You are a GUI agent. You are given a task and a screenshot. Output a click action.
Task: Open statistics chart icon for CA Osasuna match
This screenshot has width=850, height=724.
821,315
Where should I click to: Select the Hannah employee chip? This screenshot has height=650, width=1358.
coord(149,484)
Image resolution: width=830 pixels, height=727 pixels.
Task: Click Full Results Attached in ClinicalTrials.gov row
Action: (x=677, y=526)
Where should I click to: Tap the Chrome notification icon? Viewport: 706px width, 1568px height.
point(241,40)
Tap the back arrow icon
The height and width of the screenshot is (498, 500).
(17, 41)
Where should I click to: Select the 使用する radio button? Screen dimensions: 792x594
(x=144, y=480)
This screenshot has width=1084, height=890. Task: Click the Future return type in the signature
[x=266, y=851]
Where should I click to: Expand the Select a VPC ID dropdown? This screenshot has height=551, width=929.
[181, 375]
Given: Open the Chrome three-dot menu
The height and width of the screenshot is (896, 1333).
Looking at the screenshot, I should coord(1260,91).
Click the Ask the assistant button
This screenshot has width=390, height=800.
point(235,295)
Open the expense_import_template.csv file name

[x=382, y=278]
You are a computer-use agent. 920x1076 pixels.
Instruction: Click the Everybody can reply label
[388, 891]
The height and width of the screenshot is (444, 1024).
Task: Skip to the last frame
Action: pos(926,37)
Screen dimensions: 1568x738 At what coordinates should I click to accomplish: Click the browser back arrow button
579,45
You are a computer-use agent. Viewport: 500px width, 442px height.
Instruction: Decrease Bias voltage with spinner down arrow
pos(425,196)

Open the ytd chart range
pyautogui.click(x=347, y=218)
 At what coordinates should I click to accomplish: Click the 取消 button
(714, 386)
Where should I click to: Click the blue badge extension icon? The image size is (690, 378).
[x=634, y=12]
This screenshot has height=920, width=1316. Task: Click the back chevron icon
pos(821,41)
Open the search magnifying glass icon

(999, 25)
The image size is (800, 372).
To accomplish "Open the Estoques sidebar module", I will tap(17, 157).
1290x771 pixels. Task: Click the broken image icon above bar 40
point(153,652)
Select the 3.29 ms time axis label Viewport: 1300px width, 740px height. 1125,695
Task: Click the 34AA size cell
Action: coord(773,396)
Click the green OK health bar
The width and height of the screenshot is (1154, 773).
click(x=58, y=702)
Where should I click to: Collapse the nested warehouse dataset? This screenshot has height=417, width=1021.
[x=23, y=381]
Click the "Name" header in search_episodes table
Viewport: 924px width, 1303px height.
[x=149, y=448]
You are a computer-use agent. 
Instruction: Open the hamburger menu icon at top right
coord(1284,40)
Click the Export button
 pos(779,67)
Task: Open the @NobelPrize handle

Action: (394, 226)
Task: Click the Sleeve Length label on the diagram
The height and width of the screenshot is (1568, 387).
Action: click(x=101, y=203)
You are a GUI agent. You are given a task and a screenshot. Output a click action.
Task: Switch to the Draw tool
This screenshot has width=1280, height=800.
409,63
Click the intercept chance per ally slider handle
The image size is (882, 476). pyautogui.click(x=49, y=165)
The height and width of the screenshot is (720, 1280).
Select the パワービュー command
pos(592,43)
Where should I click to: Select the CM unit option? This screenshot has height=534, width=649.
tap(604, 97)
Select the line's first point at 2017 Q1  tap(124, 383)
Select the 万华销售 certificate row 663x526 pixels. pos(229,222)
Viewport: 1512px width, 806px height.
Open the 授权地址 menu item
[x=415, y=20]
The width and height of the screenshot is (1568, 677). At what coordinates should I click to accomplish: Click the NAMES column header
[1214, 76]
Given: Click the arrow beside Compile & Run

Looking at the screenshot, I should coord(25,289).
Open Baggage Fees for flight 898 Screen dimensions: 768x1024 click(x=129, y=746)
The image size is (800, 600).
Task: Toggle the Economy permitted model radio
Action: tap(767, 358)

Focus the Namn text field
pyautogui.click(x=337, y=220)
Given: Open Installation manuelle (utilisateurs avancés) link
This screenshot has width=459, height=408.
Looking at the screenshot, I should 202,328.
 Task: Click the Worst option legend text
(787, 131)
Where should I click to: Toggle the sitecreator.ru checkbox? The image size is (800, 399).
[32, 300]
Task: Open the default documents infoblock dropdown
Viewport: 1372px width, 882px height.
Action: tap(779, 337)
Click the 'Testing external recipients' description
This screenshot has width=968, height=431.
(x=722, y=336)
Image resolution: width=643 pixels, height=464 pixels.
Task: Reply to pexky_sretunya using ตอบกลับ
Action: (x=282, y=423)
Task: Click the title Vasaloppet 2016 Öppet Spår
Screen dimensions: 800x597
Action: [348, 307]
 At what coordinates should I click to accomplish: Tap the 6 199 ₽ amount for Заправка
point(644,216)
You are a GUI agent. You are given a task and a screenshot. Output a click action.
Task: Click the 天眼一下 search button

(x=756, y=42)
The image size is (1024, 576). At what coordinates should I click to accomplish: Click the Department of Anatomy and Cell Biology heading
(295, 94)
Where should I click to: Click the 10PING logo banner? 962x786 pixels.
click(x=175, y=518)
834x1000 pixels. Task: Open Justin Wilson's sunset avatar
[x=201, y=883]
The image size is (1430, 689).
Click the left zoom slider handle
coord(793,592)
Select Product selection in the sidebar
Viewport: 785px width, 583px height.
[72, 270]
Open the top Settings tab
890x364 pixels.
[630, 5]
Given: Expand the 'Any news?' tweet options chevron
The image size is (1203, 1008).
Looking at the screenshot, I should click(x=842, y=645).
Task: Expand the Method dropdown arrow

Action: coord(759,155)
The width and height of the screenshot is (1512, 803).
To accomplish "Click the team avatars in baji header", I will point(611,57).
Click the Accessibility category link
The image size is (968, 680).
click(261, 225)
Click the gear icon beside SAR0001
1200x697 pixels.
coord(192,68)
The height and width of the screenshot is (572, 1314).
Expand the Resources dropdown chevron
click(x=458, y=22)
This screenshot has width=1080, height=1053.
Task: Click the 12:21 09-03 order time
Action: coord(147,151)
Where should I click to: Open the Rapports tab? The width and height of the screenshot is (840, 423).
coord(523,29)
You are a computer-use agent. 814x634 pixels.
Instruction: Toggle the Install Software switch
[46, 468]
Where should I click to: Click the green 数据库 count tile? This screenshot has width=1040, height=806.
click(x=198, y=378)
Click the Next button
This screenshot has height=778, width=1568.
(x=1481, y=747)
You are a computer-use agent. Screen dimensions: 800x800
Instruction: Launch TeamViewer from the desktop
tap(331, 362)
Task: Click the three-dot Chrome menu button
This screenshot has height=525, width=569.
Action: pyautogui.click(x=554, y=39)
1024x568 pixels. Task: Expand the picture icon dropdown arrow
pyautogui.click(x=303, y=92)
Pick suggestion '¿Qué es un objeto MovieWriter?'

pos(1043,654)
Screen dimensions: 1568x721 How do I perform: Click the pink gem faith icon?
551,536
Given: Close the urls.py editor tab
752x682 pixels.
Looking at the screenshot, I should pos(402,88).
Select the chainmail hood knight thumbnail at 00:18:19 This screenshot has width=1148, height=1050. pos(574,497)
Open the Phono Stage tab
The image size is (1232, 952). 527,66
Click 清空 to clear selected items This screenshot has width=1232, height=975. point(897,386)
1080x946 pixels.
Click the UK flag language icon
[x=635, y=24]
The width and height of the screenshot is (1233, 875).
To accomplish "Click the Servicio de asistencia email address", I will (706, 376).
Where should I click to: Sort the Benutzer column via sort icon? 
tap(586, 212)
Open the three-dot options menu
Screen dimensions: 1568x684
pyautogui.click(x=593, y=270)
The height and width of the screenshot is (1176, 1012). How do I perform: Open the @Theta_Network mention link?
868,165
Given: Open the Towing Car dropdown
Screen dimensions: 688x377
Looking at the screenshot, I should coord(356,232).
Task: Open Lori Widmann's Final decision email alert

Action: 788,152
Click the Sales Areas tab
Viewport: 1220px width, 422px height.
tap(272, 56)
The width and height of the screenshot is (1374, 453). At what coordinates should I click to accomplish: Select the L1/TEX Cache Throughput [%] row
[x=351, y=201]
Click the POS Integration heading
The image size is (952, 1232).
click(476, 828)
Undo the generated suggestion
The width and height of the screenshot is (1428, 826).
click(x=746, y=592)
————————
Only the lines above from the one with "1024x568 pixels. Task: Expand" up to and including the one with "Open the three-dot options menu" should be repeated, exactly as written.

1024x568 pixels. Task: Expand the picture icon dropdown arrow
pyautogui.click(x=303, y=92)
Pick suggestion '¿Qué es un objeto MovieWriter?'

pos(1043,654)
Screen dimensions: 1568x721 How do I perform: Click the pink gem faith icon?
551,536
Given: Close the urls.py editor tab
752x682 pixels.
Looking at the screenshot, I should pos(402,88).
Select the chainmail hood knight thumbnail at 00:18:19 This screenshot has width=1148, height=1050. pos(574,497)
Open the Phono Stage tab
The image size is (1232, 952). 527,66
Click 清空 to clear selected items This screenshot has width=1232, height=975. point(897,386)
1080x946 pixels.
Click the UK flag language icon
[x=635, y=24]
The width and height of the screenshot is (1233, 875).
To accomplish "Click the Servicio de asistencia email address", I will (706, 376).
Where should I click to: Sort the Benutzer column via sort icon? 
tap(586, 212)
Open the three-dot options menu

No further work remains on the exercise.